# Test statistic 4: Are metabolites $m_1$ and $m_2$ spatially co-localized?

Once we have identified which metabolites show a spatially informed pattern, we can go one step further and group metabolites with similar spatial abundance. For this, a modified version of the equation defined in [Test statistic 2](test_statistic_2.md) is used, which takes as input binarized metabolite scores per cell/spot instead of gene expression data:

$$ H_{{m_1}{m_2}} = \sum_{i }^{}\sum_{j }^{} w_{ij}\left(I_{i}(m_1)I_{j}(m_2) + I_{i}(m_2)I_{j}(m_1)\right) $$

$$
I_{i}(m) = 
\begin{cases}
    1, & \text{if } H_{i}(m) > \tau \\
    0, & \text{otherwise}
\end{cases}
$$

where $\tau$ is defined as 1 standard deviation above the mean, and $H_{i}(m)$ is defined in [Test statistic 8](test_statistic_8.md).

Similarly to the previous test statistics, the binarized metabolite scores are standardized before computing the pairwise correlation value $H_{{m_1}{m_2}}$. For this, the Bernoulli distribution is used, as it is the best option to model the data.
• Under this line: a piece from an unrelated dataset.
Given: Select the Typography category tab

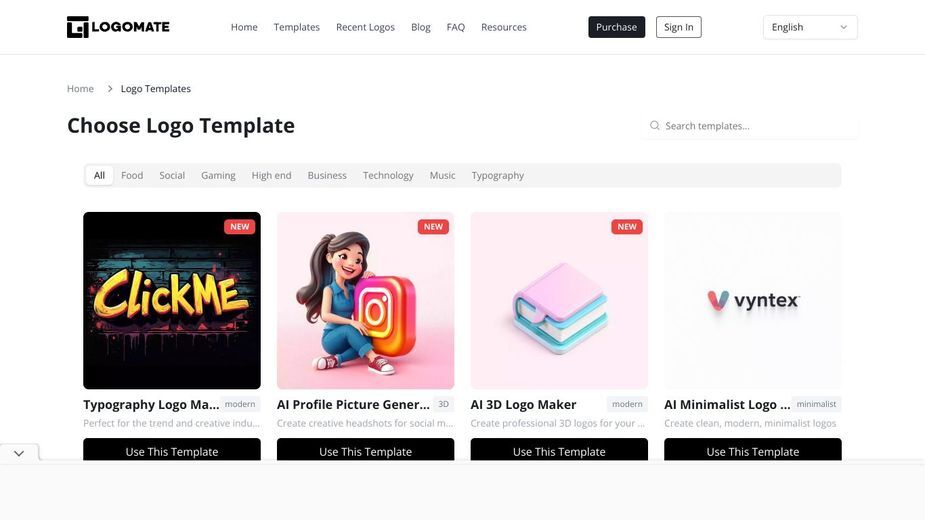Looking at the screenshot, I should pyautogui.click(x=497, y=175).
For significance testing, the theoretical and empirical tests implemented in [Test statistic 2](test_statistic_2.md) have been adapted to this statistic. In the former case, instead of considering a null model that assumes the binarized scores of metabolites $m_1$ and $m_2$ are independent, which significantly underestimates the variance of $H_{{m_1}{m_2}}$ if at least one metabolite has high autocorrelation (which is required to select these metabolites), a conditionally independent null hypothesis is tested. Here, we test how extreme $H_{{m_1}{m_2}}$ is compared with independent values of metabolite $m_2$ given the observed value of metabolite $m_1$ $(P(H_{{m_1}{m_2}}|m_1))$, and vice versa $(P(H_{{m_1}{m_2}}|m_2))$. Eventually, we conservatively retain the least-significant result.
After going through equations defined in [Test statistic 1](test_statistic_1.md) adapted for $H_{{m_1}{m_2}} = \sum_{i }^{}\sum_{j }^{} w_{ij}\left(I_{i}(m_1)I_{j}(m_2) + I_{i}(m_2)I_{j}(m_1)\right)$, and conditioning on metabolite $m_1$, the second moment of $H$ is expressed as follows:

$$ E[\hat{H}_{{m_1}{m_2}}^2]= \sum_{i}^{}\left(\sum_{j \in N(i)}^{} w_{ij}\hat{I}_{j}(m_2)\right)^2 $$

To assess communication significance, the statistic is converted into a Z-score using the equation below, and a significance value is obtained for every gene by comparing the Z values to the normal distribution:

$$ \hat{Z}_{{m_1}{m_2}} = \frac{\hat{H}_{{m_1}{m_2}} - E[\hat{H}_{{m_1}{m_2}}]}{var(\hat{H}_{{m_1}{m_2}})^\frac{1}{2}} = \frac{\sum_{i}^{}\sum_{j}^{} w_{ij} \left(\hat{I}_{i}(m_1)\hat{I}_{j}(m_2) + \hat{I}_{i}(m_2)\hat{I}_{j}(m_1)\right)}{\left(\sum_{i}^{}\left(\sum_{j \in N(i)}^{} w_{ij}\hat{I}_{j}(m_2)\right)^2\right)^\frac{1}{2}} $$

P-values are then adjusted using the Benjamini-Hochberg procedure.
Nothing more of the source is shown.